The motion was fully argued and submitted to the trial court. Thereafter defendants' motion was granted and a judgment of dismissal entered and an appeal taken by the plaintiffs from such judgment to the Supreme Court on January 7, 1943. This appeal was dismissed by plaintiffs March 31, 1943, and the judgment in the prior action has become final.

It thus clearly appears from the record that the ruling in the prior action was based upon a matter of substance,* in that the complaint as amended disclosed upon its face that plaintiffs did not have a cause of action against defendants. Hence such judgment was a judgment upon the merits of the cause of action attempted to be alleged in such prior case.

Second: Was the judgment in action No. S. B. 32442 res judicata so far as the present suit is concerned?

This question must also be answered in the affirmative and is governed by this rule: A formal judgment rendered by a court of competent jurisdiction on the merits, which has become final, is conclusive as to the rights of the same parties in a subsequent action involving the (1) identical subject matter and (2) same cause of action. (Elliott v. Bertsch, 59 Cal.App.2d 543, 549, 139 P.2d 332. See 15 Cal.Jur. [1924] p. 146, sec. 195.)

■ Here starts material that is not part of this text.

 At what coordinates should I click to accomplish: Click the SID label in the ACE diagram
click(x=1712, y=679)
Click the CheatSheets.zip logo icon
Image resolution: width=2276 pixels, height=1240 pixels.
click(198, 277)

Plaintiffs in their opening brief at page 7 concede the applicability of the foregoing rule to the present case, when they say: ‘* * * it may be assumed that there are present the elements of notice and of identity of persons and subject matter in the two actions involved, so if the judgment in case No. 32442 is res adjudicata it would operate as a bar and not an estoppel (15 Cal.Jur. 136)’. Since it is conceded that the parties and subject matter in the two actions are identical, it clearly follows that the prior judgment on the merits constitutes a bar to the subsequent action, and that this bar was properly raised by a general demurrer to the complaint as amended, which pleading discloses on its face the identity of the parties and subject matter of both actions.

In view of our conclusions it is unnecessary to discuss other questions argued by counsel.

For the foregoing reasons the judgment is affirmed.


FOOTNOTE.  The ruling was not based upon a formal or technical defect in the complaint and thus did not fall within the third or fifth rule as stated by our Supreme Court in Goddard v. Security Title Ins. & Guarantee Co., supra, 14 Cal.2d at page 52 et seq., 92 P.2d at page 806 et seq.

McCOMB, Justice.

MOORE, P. J., concurs. Hearing granted; SCHAUER, J., not participating.